**** Provided material

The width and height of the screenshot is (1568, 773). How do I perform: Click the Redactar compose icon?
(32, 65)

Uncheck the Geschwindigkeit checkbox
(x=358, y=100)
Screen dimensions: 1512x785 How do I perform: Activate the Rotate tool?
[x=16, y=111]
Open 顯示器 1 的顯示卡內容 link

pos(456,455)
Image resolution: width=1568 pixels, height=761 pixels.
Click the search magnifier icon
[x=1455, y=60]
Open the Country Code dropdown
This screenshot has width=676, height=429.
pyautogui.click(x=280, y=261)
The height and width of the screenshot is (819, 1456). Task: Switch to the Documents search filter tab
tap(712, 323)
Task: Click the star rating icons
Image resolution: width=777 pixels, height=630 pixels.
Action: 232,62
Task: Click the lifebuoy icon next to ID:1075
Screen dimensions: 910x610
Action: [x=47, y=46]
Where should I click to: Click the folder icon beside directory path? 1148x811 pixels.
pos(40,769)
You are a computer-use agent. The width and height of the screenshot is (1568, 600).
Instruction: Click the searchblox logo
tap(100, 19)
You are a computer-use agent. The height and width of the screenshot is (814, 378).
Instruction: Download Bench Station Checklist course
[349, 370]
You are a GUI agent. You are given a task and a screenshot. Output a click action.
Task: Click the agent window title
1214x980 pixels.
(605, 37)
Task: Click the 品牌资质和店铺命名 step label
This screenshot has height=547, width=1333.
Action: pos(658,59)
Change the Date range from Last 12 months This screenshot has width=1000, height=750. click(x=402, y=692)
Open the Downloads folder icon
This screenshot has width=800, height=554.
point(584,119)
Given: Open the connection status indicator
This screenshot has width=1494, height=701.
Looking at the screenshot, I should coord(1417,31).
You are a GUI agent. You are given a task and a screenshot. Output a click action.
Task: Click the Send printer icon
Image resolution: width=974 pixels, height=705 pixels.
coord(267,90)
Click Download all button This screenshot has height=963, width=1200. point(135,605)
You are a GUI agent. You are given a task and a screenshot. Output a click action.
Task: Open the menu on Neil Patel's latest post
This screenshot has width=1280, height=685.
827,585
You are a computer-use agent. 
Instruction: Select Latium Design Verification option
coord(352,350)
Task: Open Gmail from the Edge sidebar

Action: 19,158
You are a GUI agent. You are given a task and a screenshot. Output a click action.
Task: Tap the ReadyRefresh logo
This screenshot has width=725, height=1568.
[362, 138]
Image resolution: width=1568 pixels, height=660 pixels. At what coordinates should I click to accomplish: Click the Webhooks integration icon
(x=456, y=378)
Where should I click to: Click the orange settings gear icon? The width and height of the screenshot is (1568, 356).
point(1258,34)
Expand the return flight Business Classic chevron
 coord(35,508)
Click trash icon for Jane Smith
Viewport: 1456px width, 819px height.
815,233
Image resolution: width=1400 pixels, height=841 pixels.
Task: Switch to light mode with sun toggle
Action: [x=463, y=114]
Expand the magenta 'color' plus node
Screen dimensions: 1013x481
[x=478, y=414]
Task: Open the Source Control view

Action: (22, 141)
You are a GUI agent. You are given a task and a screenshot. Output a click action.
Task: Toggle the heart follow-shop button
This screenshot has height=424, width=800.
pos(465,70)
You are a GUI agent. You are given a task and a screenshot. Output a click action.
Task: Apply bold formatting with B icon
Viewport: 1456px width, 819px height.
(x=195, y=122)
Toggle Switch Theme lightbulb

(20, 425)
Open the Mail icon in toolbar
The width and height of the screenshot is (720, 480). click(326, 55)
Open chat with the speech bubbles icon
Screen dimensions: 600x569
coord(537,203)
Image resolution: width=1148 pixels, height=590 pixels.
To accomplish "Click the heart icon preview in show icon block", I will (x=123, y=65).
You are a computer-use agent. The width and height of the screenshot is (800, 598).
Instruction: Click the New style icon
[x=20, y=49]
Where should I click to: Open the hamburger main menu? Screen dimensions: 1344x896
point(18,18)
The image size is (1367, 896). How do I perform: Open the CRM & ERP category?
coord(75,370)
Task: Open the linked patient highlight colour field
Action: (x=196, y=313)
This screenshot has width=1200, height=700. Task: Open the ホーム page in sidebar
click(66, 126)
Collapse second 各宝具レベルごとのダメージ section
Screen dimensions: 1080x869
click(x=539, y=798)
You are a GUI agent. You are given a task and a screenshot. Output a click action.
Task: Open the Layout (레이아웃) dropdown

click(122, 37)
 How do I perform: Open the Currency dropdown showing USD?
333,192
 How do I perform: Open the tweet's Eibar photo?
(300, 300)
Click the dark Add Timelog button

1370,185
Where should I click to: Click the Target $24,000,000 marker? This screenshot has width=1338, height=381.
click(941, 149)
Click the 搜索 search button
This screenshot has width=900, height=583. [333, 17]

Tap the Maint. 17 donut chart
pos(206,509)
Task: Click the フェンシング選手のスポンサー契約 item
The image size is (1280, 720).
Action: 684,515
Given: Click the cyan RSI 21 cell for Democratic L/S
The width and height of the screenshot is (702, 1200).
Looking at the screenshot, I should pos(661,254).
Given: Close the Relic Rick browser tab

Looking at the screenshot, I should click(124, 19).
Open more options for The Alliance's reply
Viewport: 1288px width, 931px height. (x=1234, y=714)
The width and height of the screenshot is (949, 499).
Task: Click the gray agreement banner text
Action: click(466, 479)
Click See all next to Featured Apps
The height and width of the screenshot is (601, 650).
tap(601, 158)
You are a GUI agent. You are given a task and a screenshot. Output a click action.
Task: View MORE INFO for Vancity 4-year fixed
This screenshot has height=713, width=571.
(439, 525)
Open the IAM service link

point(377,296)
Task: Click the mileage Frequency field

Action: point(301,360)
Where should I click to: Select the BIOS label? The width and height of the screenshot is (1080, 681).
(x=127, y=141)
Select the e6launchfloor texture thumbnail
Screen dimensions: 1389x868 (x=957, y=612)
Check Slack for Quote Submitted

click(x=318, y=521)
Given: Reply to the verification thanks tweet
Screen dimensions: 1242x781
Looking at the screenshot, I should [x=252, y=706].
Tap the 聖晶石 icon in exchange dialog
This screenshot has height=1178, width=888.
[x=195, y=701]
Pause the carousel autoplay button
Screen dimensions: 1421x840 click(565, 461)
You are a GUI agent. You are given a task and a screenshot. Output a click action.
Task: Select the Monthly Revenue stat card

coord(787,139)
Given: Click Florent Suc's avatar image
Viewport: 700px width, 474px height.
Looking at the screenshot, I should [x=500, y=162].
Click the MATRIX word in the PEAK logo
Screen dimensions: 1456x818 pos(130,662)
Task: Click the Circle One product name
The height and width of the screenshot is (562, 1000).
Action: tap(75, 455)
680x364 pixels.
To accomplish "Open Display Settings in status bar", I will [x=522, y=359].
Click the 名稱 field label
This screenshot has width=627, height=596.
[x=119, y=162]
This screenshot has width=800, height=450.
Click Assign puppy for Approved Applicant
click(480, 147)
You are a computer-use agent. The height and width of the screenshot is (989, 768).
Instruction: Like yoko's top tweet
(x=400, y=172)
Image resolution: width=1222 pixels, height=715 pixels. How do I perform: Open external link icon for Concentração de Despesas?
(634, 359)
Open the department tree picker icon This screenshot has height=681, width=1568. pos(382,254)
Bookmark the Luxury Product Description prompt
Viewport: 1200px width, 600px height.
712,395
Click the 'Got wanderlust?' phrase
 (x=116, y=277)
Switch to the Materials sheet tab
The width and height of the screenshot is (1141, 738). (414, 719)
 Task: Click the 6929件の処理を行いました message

********

Reproduce every entry above verbatim, from the first to the last, without any alteration.

Exercise output.
The width and height of the screenshot is (1568, 773). How do I perform: Click the Redactar compose icon?
(32, 65)

Uncheck the Geschwindigkeit checkbox
(x=358, y=100)
Screen dimensions: 1512x785 How do I perform: Activate the Rotate tool?
[x=16, y=111]
Open 顯示器 1 的顯示卡內容 link

pos(456,455)
Image resolution: width=1568 pixels, height=761 pixels.
Click the search magnifier icon
[x=1455, y=60]
Open the Country Code dropdown
This screenshot has width=676, height=429.
pyautogui.click(x=280, y=261)
The height and width of the screenshot is (819, 1456). Task: Switch to the Documents search filter tab
tap(712, 323)
Task: Click the star rating icons
Image resolution: width=777 pixels, height=630 pixels.
Action: 232,62
Task: Click the lifebuoy icon next to ID:1075
Screen dimensions: 910x610
Action: [x=47, y=46]
Where should I click to: Click the folder icon beside directory path? 1148x811 pixels.
pos(40,769)
You are a computer-use agent. The width and height of the screenshot is (1568, 600).
Instruction: Click the searchblox logo
tap(100, 19)
You are a computer-use agent. The height and width of the screenshot is (814, 378).
Instruction: Download Bench Station Checklist course
[349, 370]
You are a GUI agent. You are given a task and a screenshot. Output a click action.
Task: Click the agent window title
1214x980 pixels.
(605, 37)
Task: Click the 品牌资质和店铺命名 step label
This screenshot has height=547, width=1333.
Action: pos(658,59)
Change the Date range from Last 12 months This screenshot has width=1000, height=750. click(x=402, y=692)
Open the Downloads folder icon
This screenshot has width=800, height=554.
point(584,119)
Given: Open the connection status indicator
This screenshot has width=1494, height=701.
Looking at the screenshot, I should coord(1417,31).
You are a GUI agent. You are given a task and a screenshot. Output a click action.
Task: Click the Send printer icon
Image resolution: width=974 pixels, height=705 pixels.
coord(267,90)
Click Download all button This screenshot has height=963, width=1200. point(135,605)
You are a GUI agent. You are given a task and a screenshot. Output a click action.
Task: Open the menu on Neil Patel's latest post
This screenshot has width=1280, height=685.
827,585
You are a computer-use agent. 
Instruction: Select Latium Design Verification option
coord(352,350)
Task: Open Gmail from the Edge sidebar

Action: 19,158
You are a GUI agent. You are given a task and a screenshot. Output a click action.
Task: Tap the ReadyRefresh logo
This screenshot has width=725, height=1568.
[362, 138]
Image resolution: width=1568 pixels, height=660 pixels. At what coordinates should I click to accomplish: Click the Webhooks integration icon
(x=456, y=378)
Where should I click to: Click the orange settings gear icon? The width and height of the screenshot is (1568, 356).
point(1258,34)
Expand the return flight Business Classic chevron
 coord(35,508)
Click trash icon for Jane Smith
Viewport: 1456px width, 819px height.
815,233
Image resolution: width=1400 pixels, height=841 pixels.
Task: Switch to light mode with sun toggle
Action: [x=463, y=114]
Expand the magenta 'color' plus node
Screen dimensions: 1013x481
[x=478, y=414]
Task: Open the Source Control view

Action: (22, 141)
You are a GUI agent. You are given a task and a screenshot. Output a click action.
Task: Toggle the heart follow-shop button
This screenshot has height=424, width=800.
pos(465,70)
You are a GUI agent. You are given a task and a screenshot. Output a click action.
Task: Apply bold formatting with B icon
Viewport: 1456px width, 819px height.
(x=195, y=122)
Toggle Switch Theme lightbulb

(20, 425)
Open the Mail icon in toolbar
The width and height of the screenshot is (720, 480). click(326, 55)
Open chat with the speech bubbles icon
Screen dimensions: 600x569
coord(537,203)
Image resolution: width=1148 pixels, height=590 pixels.
To accomplish "Click the heart icon preview in show icon block", I will (x=123, y=65).
You are a computer-use agent. The width and height of the screenshot is (800, 598).
Instruction: Click the New style icon
[x=20, y=49]
Where should I click to: Open the hamburger main menu? Screen dimensions: 1344x896
point(18,18)
The image size is (1367, 896). How do I perform: Open the CRM & ERP category?
coord(75,370)
Task: Open the linked patient highlight colour field
Action: (x=196, y=313)
This screenshot has width=1200, height=700. Task: Open the ホーム page in sidebar
click(66, 126)
Collapse second 各宝具レベルごとのダメージ section
Screen dimensions: 1080x869
click(x=539, y=798)
You are a GUI agent. You are given a task and a screenshot. Output a click action.
Task: Open the Layout (레이아웃) dropdown

click(122, 37)
 How do I perform: Open the Currency dropdown showing USD?
333,192
 How do I perform: Open the tweet's Eibar photo?
(300, 300)
Click the dark Add Timelog button

1370,185
Where should I click to: Click the Target $24,000,000 marker? This screenshot has width=1338, height=381.
click(941, 149)
Click the 搜索 search button
This screenshot has width=900, height=583. [333, 17]

Tap the Maint. 17 donut chart
pos(206,509)
Task: Click the フェンシング選手のスポンサー契約 item
The image size is (1280, 720).
Action: 684,515
Given: Click the cyan RSI 21 cell for Democratic L/S
The width and height of the screenshot is (702, 1200).
Looking at the screenshot, I should pos(661,254).
Given: Close the Relic Rick browser tab

Looking at the screenshot, I should click(124, 19).
Open more options for The Alliance's reply
Viewport: 1288px width, 931px height. (x=1234, y=714)
The width and height of the screenshot is (949, 499).
Task: Click the gray agreement banner text
Action: click(466, 479)
Click See all next to Featured Apps
The height and width of the screenshot is (601, 650).
tap(601, 158)
You are a GUI agent. You are given a task and a screenshot. Output a click action.
Task: View MORE INFO for Vancity 4-year fixed
This screenshot has height=713, width=571.
(439, 525)
Open the IAM service link

point(377,296)
Task: Click the mileage Frequency field

Action: point(301,360)
Where should I click to: Select the BIOS label? The width and height of the screenshot is (1080, 681).
(x=127, y=141)
Select the e6launchfloor texture thumbnail
Screen dimensions: 1389x868 (x=957, y=612)
Check Slack for Quote Submitted

click(x=318, y=521)
Given: Reply to the verification thanks tweet
Screen dimensions: 1242x781
Looking at the screenshot, I should [x=252, y=706].
Tap the 聖晶石 icon in exchange dialog
This screenshot has height=1178, width=888.
[x=195, y=701]
Pause the carousel autoplay button
Screen dimensions: 1421x840 click(565, 461)
You are a GUI agent. You are given a task and a screenshot. Output a click action.
Task: Select the Monthly Revenue stat card

coord(787,139)
Given: Click Florent Suc's avatar image
Viewport: 700px width, 474px height.
Looking at the screenshot, I should [x=500, y=162].
Click the MATRIX word in the PEAK logo
Screen dimensions: 1456x818 pos(130,662)
Task: Click the Circle One product name
The height and width of the screenshot is (562, 1000).
Action: tap(75, 455)
680x364 pixels.
To accomplish "Open Display Settings in status bar", I will [x=522, y=359].
Click the 名稱 field label
This screenshot has width=627, height=596.
[x=119, y=162]
This screenshot has width=800, height=450.
Click Assign puppy for Approved Applicant
click(480, 147)
You are a computer-use agent. The height and width of the screenshot is (989, 768).
Instruction: Like yoko's top tweet
(x=400, y=172)
Image resolution: width=1222 pixels, height=715 pixels. How do I perform: Open external link icon for Concentração de Despesas?
(634, 359)
Open the department tree picker icon This screenshot has height=681, width=1568. pos(382,254)
Bookmark the Luxury Product Description prompt
Viewport: 1200px width, 600px height.
712,395
Click the 'Got wanderlust?' phrase
 (x=116, y=277)
Switch to the Materials sheet tab
The width and height of the screenshot is (1141, 738). (414, 719)
 Task: Click the 6929件の処理を行いました message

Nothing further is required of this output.